Page 1 of 1
Phonotactics and language identification
Posted: Mon Aug 23, 2010 9:43 am
by Kai_DaiGoji
I remember reading once somewhere that one of the ways we identify words as English or not involves phonotactics - like the whole gostak things, we know that 'distims' and 'doshes' are both potential English words, even though we may not know them specifically. We also recognize a word like 'vlim' is definitely not English.
But my question is this - when faced with words that are clearly possible in English phonotactics, we can still place them fairly accurately in terms of origin. So, for example, the name Tunde Adebimpe is clearly African (probably Niger-Congo) even though with a bit of respelling, it fits the English paradigm.
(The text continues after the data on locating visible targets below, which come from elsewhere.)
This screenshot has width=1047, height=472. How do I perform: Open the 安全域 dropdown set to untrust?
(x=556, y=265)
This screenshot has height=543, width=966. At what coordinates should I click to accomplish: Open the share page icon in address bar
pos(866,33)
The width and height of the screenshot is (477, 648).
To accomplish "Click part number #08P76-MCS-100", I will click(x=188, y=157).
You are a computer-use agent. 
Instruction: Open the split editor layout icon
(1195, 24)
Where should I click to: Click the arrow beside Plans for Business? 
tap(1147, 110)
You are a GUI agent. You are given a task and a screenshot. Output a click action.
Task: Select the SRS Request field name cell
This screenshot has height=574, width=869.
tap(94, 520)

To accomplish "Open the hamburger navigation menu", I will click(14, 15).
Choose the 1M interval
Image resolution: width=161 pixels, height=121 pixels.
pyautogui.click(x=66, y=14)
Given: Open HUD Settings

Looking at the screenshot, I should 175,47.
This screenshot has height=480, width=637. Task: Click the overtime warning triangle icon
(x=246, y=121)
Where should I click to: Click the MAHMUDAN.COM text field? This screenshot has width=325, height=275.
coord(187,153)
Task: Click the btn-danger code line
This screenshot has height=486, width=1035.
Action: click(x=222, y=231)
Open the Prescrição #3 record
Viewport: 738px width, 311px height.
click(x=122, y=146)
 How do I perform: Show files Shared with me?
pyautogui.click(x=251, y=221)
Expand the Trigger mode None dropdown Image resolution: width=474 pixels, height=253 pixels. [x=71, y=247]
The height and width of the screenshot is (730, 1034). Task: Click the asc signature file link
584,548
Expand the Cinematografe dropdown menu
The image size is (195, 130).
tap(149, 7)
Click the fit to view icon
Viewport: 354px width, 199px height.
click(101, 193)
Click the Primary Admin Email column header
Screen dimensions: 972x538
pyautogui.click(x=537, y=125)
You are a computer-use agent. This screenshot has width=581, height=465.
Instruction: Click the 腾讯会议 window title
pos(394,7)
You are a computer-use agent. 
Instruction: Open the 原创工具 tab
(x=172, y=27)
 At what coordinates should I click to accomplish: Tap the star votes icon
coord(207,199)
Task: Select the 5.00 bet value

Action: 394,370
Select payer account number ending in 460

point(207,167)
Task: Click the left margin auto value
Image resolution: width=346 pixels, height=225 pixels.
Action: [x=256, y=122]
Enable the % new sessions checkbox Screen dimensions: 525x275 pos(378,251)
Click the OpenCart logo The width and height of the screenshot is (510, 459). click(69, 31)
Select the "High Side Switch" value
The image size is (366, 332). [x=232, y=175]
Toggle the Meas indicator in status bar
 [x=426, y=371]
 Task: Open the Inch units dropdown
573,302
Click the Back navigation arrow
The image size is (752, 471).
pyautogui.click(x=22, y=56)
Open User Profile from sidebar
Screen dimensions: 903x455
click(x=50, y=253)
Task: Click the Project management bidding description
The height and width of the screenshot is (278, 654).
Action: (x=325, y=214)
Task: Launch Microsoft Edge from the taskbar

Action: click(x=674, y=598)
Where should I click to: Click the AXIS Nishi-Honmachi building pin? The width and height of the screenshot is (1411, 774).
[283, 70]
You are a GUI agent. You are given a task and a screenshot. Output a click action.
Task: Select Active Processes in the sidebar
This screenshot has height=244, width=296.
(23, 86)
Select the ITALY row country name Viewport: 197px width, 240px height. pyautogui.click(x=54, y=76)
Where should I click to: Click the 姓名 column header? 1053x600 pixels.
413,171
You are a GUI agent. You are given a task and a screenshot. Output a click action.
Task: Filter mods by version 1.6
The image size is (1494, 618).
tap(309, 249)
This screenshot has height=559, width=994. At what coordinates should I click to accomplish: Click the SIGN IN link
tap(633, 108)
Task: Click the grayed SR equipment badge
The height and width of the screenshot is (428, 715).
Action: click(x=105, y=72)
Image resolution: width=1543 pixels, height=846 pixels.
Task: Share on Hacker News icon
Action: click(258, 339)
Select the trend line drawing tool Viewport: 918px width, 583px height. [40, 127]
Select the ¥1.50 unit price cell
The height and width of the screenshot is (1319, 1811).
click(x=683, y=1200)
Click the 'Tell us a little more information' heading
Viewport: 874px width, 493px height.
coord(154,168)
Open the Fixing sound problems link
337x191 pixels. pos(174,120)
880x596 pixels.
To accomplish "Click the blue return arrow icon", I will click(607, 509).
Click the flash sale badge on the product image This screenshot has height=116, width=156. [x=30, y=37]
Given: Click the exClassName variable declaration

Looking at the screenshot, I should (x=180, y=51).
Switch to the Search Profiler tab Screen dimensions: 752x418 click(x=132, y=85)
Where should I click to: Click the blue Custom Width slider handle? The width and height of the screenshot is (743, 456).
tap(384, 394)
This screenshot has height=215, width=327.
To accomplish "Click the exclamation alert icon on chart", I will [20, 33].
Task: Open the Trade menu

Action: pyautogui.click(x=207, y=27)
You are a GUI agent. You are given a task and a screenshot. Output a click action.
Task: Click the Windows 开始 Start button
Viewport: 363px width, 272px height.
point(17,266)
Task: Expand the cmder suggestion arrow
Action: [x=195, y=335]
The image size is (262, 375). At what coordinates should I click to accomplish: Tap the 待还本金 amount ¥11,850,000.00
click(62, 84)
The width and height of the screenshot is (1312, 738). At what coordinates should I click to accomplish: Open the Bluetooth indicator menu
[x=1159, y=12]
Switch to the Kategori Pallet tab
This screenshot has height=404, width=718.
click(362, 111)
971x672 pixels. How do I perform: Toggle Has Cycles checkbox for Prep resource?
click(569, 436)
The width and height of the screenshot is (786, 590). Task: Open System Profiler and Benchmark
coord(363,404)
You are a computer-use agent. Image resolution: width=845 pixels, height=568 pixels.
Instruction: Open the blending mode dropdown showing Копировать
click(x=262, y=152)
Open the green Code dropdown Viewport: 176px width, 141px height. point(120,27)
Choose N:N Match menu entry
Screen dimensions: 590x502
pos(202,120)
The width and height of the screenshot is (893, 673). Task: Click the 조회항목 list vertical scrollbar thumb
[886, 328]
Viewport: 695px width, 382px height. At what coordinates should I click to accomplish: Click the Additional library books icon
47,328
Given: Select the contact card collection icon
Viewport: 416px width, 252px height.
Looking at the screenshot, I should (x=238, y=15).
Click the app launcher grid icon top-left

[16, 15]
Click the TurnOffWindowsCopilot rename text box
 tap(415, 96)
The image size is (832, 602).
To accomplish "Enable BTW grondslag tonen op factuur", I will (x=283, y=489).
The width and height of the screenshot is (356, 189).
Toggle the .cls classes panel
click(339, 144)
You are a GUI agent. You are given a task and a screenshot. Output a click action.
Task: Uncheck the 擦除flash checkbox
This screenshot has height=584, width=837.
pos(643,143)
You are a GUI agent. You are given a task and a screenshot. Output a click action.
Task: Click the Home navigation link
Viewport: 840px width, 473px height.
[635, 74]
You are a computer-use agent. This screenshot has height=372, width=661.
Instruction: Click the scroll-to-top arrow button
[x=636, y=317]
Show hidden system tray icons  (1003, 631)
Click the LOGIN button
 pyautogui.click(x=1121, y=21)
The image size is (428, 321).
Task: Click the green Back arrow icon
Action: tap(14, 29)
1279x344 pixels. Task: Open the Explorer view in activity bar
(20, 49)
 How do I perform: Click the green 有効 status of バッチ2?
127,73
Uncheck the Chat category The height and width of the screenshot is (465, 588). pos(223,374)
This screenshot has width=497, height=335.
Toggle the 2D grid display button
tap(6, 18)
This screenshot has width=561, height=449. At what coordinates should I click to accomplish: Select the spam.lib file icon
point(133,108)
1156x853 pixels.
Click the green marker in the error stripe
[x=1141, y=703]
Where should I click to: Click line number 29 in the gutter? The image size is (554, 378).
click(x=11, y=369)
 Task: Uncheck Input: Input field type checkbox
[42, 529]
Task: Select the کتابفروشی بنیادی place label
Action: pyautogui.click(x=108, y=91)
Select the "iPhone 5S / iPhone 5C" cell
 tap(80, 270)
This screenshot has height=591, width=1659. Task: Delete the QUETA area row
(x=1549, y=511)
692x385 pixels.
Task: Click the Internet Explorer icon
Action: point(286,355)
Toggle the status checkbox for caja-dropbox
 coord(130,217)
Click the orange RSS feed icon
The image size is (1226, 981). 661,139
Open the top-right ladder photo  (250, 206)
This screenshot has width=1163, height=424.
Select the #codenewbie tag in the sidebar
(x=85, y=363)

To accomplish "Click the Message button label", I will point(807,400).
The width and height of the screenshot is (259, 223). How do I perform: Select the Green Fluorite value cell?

Similarly, 'doroshke' is clearly slavic, though again and for the same etc. What else is going on here?
Posted: Mon Aug 23, 2010 11:26 am
by Echobeats
Sound sequences aren't simply evaluated on a binary choice of "allowed" or "not allowed", but also on probability. Anyone familiar with African names knows that certain combinations are much more probable in Niger-Congo languages than they are in English, even if they fall within the realms of the possible in English.
Kai_DaiGoji wrote:So, for example, the name Tunde Adebimpe is clearly African (probably Niger-Congo) even though with a bit of respelling, it fits the English paradigm.
Since when does English allow word-final short /E/?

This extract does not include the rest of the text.